Il lui faut «assumer cette histoire. Mettre des mots et tenir debout». Marchant seule dans ces paysages sauvages où randonna Boris en solitaire, elle trouve ainsi apaisement : «Je vis ces pas dans la nature sauvage comme un recueillement. Un soin pour nos âmes.» Car «il y a plus grand que [ses] questions, l'évidence de cette terre vivante qui bouge».

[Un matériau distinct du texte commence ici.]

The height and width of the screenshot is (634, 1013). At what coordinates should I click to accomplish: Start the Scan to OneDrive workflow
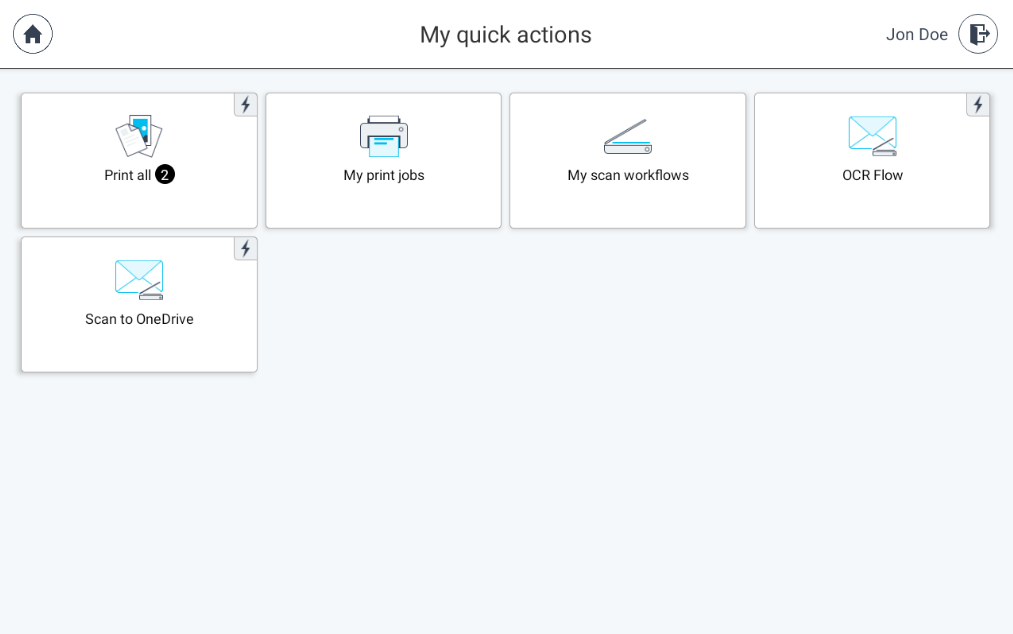click(139, 304)
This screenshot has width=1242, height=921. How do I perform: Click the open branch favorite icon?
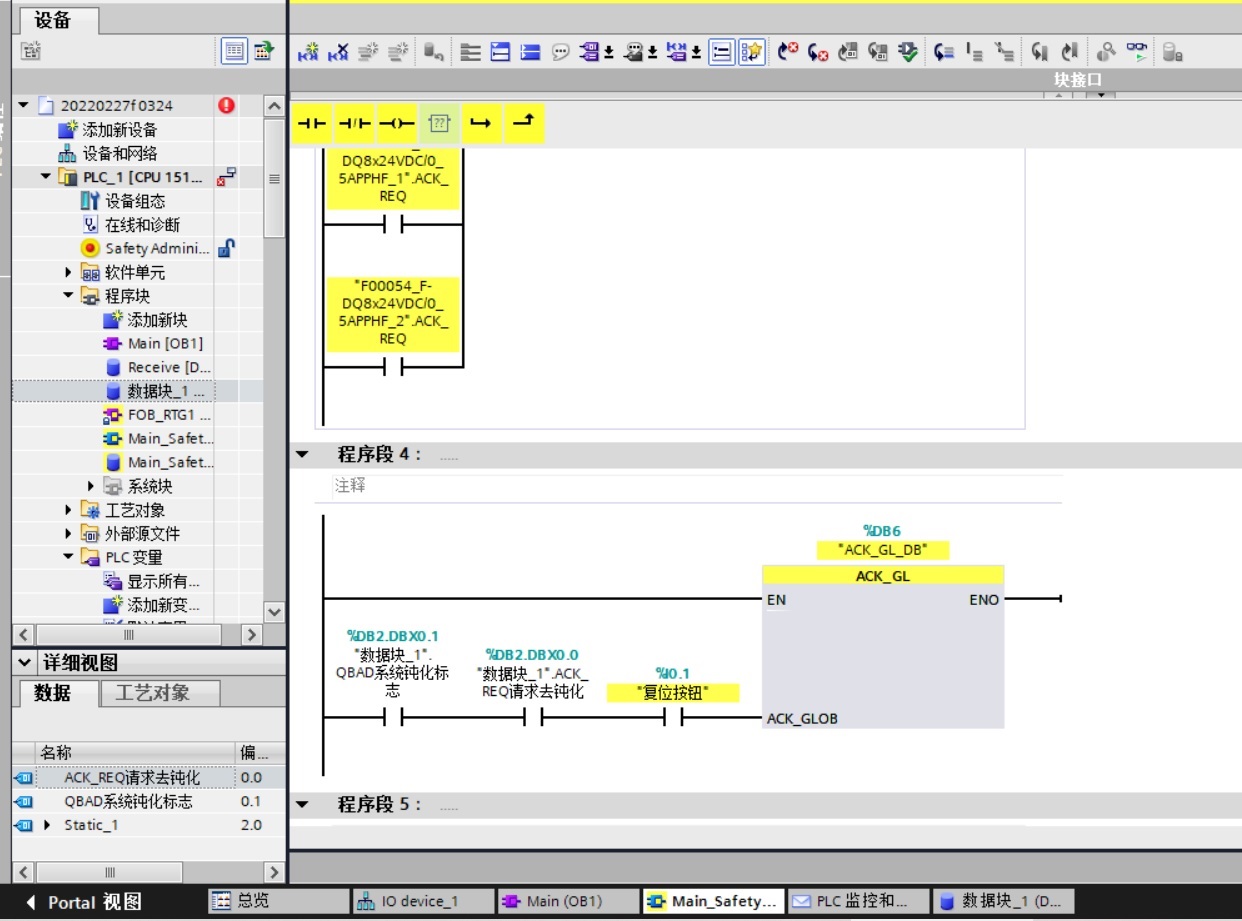click(481, 123)

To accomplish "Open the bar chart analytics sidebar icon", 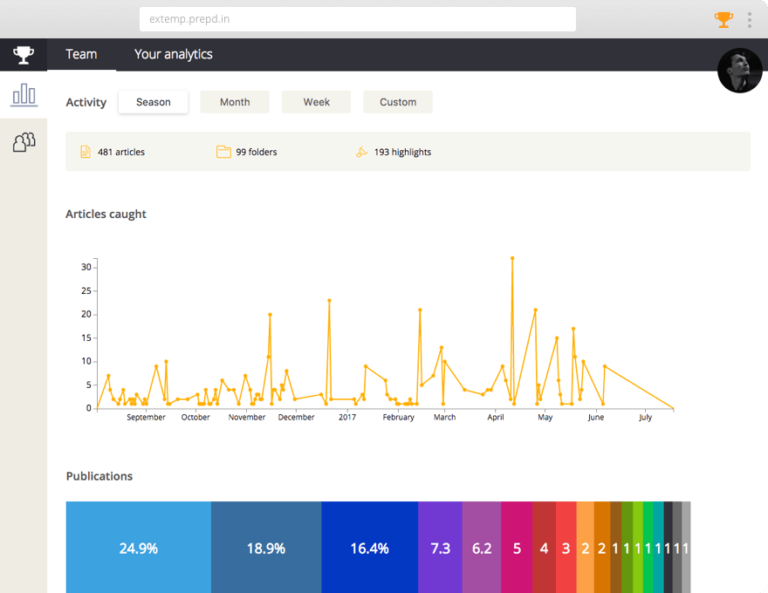I will 23,95.
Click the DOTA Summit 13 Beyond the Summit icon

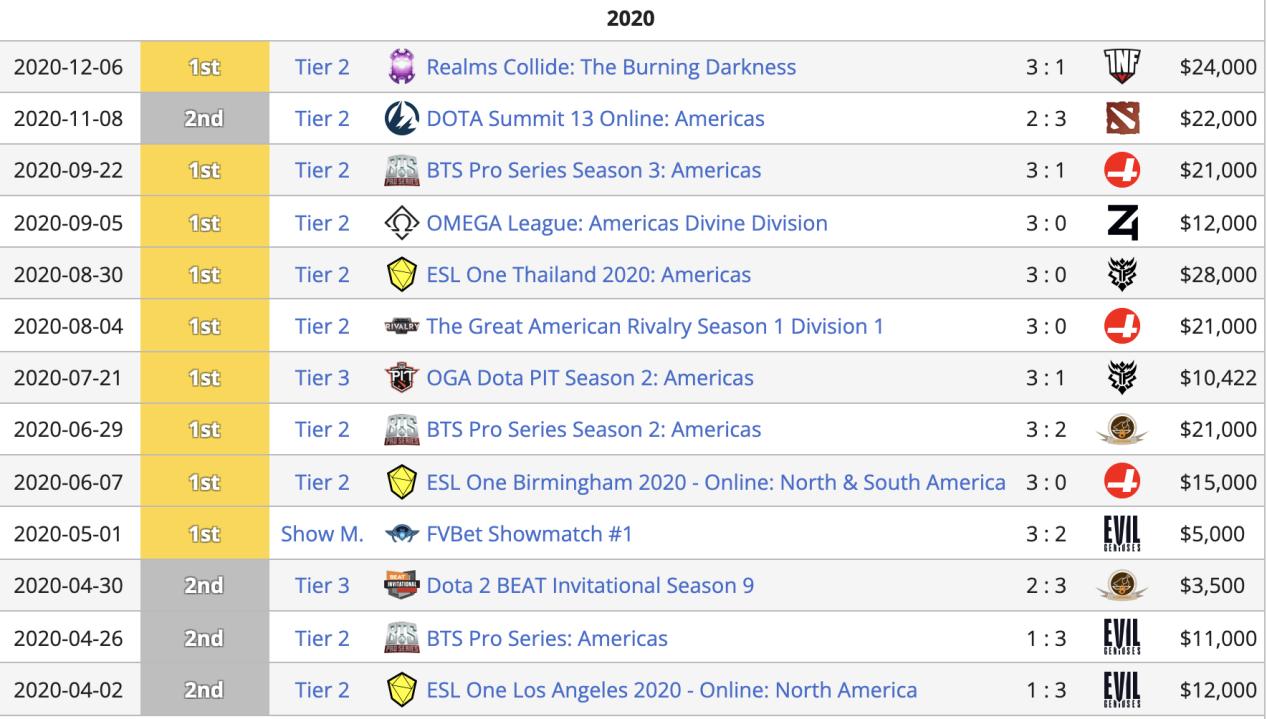coord(400,119)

Sur les bords de cette rivière «aux confins du Sud chilien» où l'on perd la trace de Boris, elle se sent ainsi pleinement en harmonie avec le monde dans «une grande intimité du corps avec la terre», dans une «proximité contaminante avec les vivants sans langage humain, avec les vivants qui parlent en couleurs, en sons, en traces, en fientes, en floraison.»

Trouvant sa place dans cette «communauté première», et transcendant sa «peine d'être dans le lieu de [sa] grande absence», elle rencontrera le Boris, «vivant heureux parmi les vivants libres». Elle parviendra à la joie d'une compréhension intime de ce grand-oncle inconnu, à «cette joie de [le] connaître sans [le] connaître» : «Je te comprends, Boris, ton besoin si pressant de partir, d'aller dans le vif sauvage, dans l'indompté des paysages.»

 

La partie chilienne du livre, bien que les horreurs de la dictature s'y concrétisent, résonne ainsi paradoxalement joyeusement. Elle débouche sur un ardent éloge de la marche comme «pratique restaurative» et constitutive de l'être dans son rapport au vivant. Et l'auteure y rend un hommage reconnaissant à Boris Weisfeiler, lui adressant un profond merci de l'avoir emmenée «si loin, dans ce pays, dans cette histoire» que sans lui elle n'aurait pas touchés. De lui avoir permis de déceler en elle «des pensées inconnues», et de se «sentir vivante au milieu de ce réel».

 

 

 

 

 

 

 

 

 

Boris, 1985, Douna Loup, Zoé, 6 janvier 2023, 160 p.

 

 

A propos de l'auteure :

https://fr.wikipedia.org/wiki/Douna_Loup

http://l-or-des-livres-blog-de-critique-litteraire.over-blog.com/loup-douna.html

 

   EXTRAIT :

 

Vino del mar

p.11/12

 

Début janvier 2018, je sors d'un concert avec ton prénom dans la tête, Boris.

Je viens d'entendre la chanson Vino del mar, dédiée à Marta Ugarte, jeune femme militante de gauche, torturée puis jetée à la mer d'un hélicoptère par les soldats de Pinochet en 1976.

Boris, mon grand-oncle, a disparu au Chili en 1985. Et cette chanson résonne comme un appel à me souvenir et à aller le voir.

L'histoire de Boris n'a jamais été proche de moi, mais elle était là, elle faisait partie du paysage familial. Ce grand-oncle brillant, aventurier, mathématicien russe devenu américain, avait disparu mystérieusement aux abords d'une secte allemande au Chili. J'entendais alors des mots effrayants comme tortures, rétention, extrémisme...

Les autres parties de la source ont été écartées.